TASK OBJECTIVE.
From the line containing "Where should I" through the last line of the material, copy every line exactly, both ends inclusive; do not copy pictures.

RECORD EXTRACTS.
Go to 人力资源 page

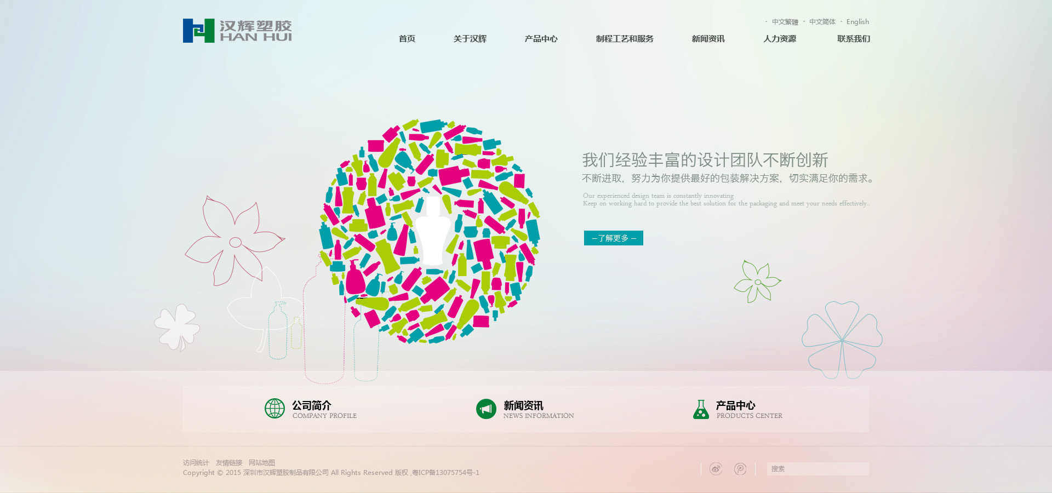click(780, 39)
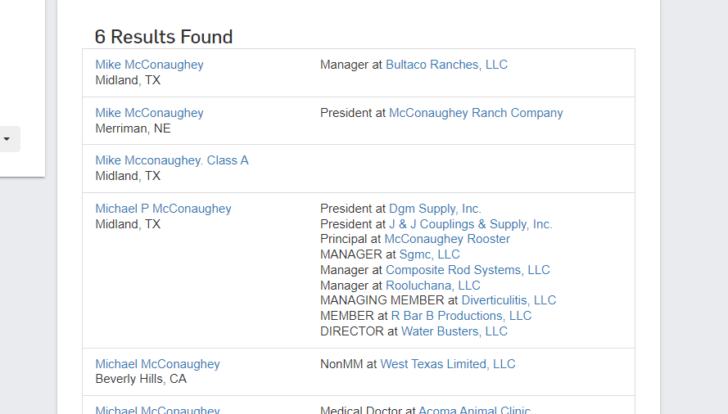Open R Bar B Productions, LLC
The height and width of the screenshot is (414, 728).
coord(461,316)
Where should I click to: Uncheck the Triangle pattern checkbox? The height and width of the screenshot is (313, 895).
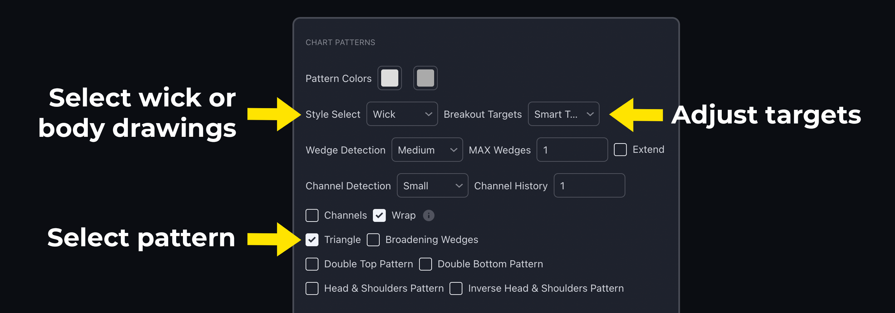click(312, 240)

TASK OUTPUT.
Where should I click to: Uncheck the Triangle pattern checkbox? The height and width of the screenshot is (313, 895).
click(312, 240)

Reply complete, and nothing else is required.